What to do
The required output is an exact copy of the lines from the one containing "You are a GUI" through the end of the entries below, with pictures removed.

Recorded data:

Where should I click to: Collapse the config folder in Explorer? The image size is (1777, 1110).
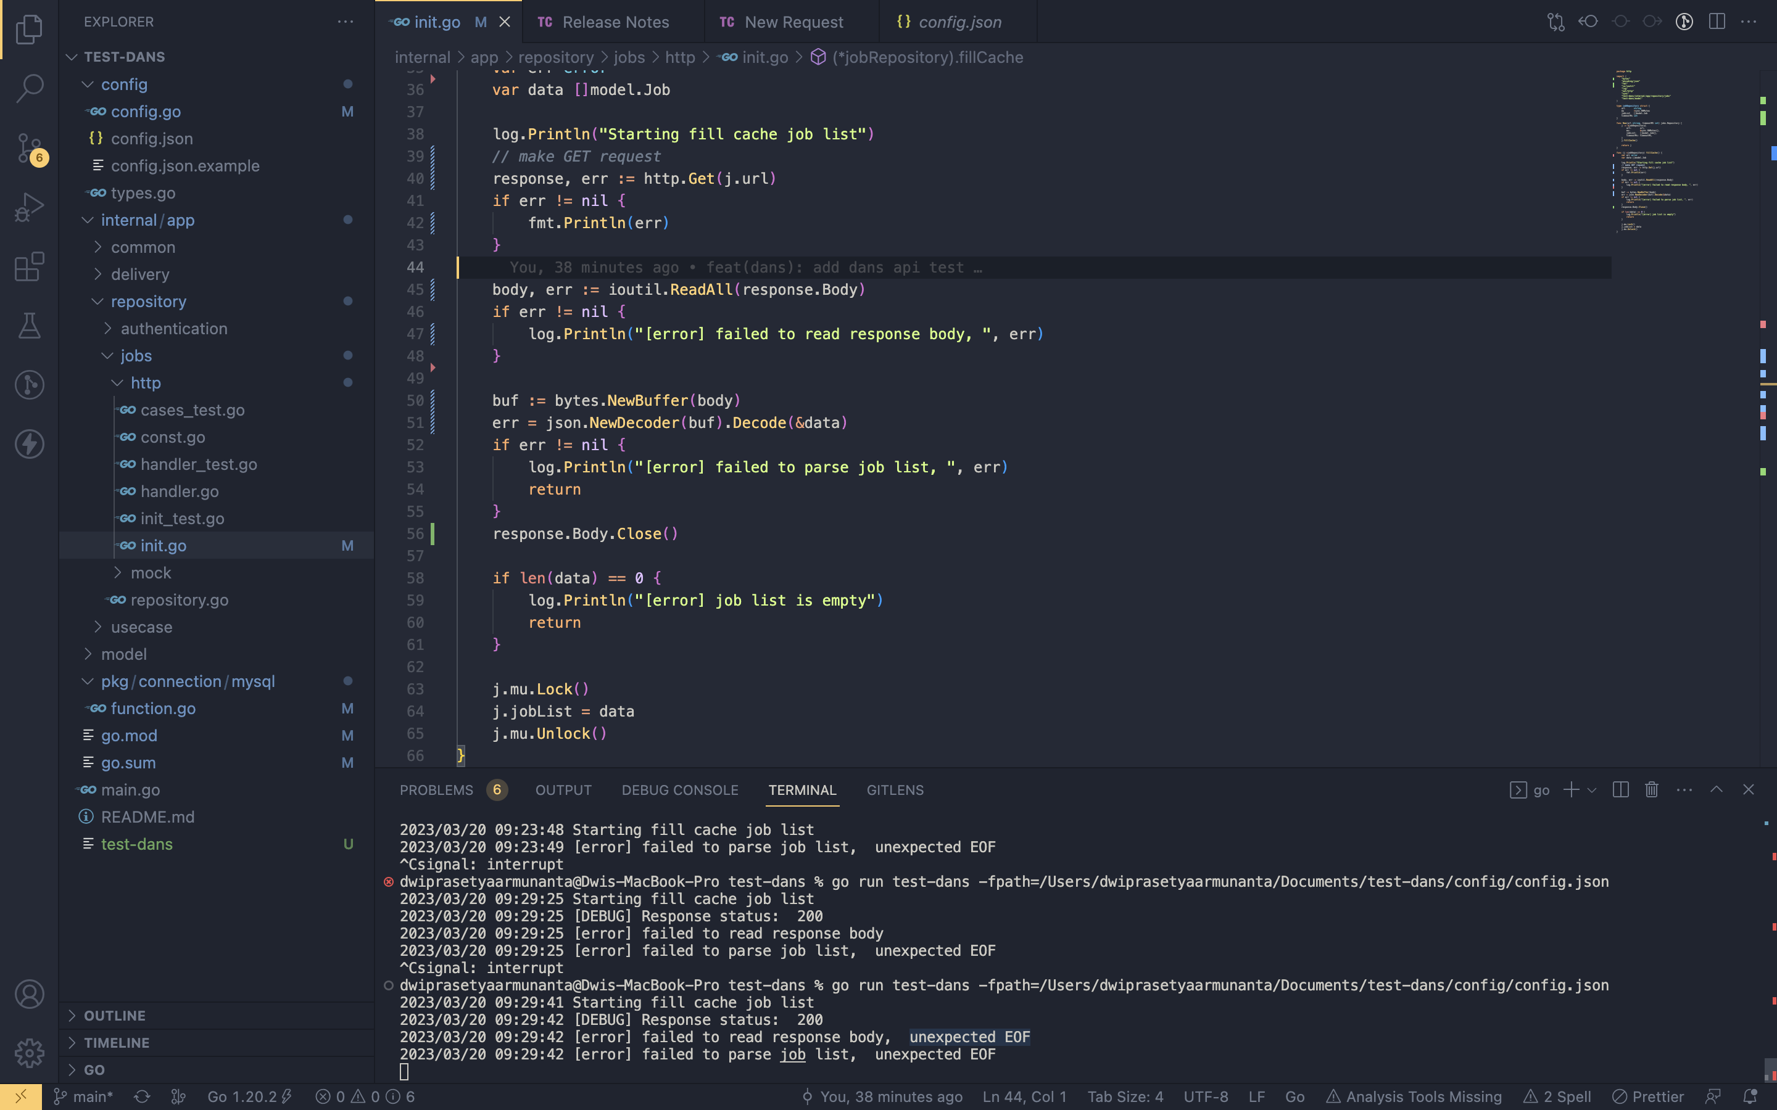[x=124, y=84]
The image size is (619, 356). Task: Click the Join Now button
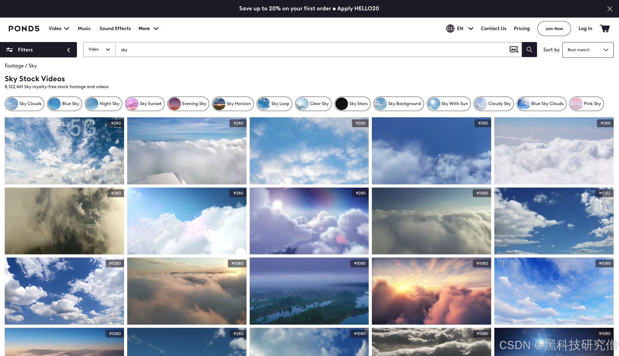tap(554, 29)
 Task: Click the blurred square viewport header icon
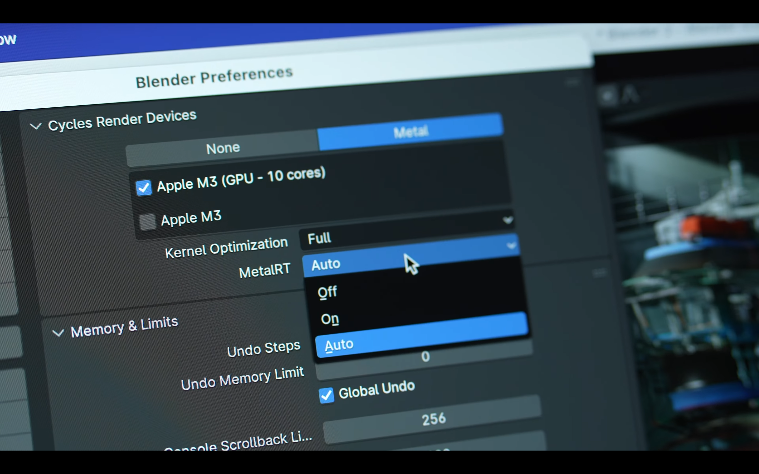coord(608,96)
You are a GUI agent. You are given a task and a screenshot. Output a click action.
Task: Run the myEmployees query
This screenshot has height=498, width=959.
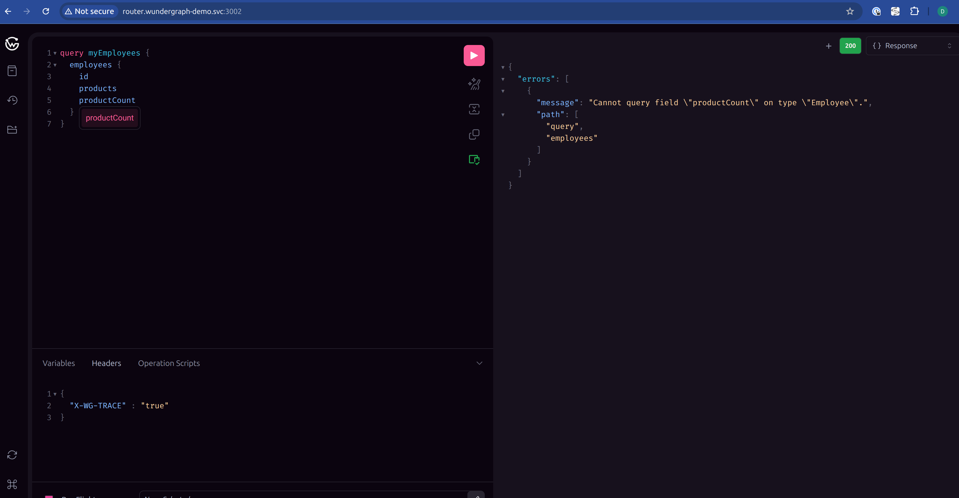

Written response
You are a GUI agent. You are given a task and a screenshot. Output a click action.
Task: Run the myEmployees query
This screenshot has height=498, width=959.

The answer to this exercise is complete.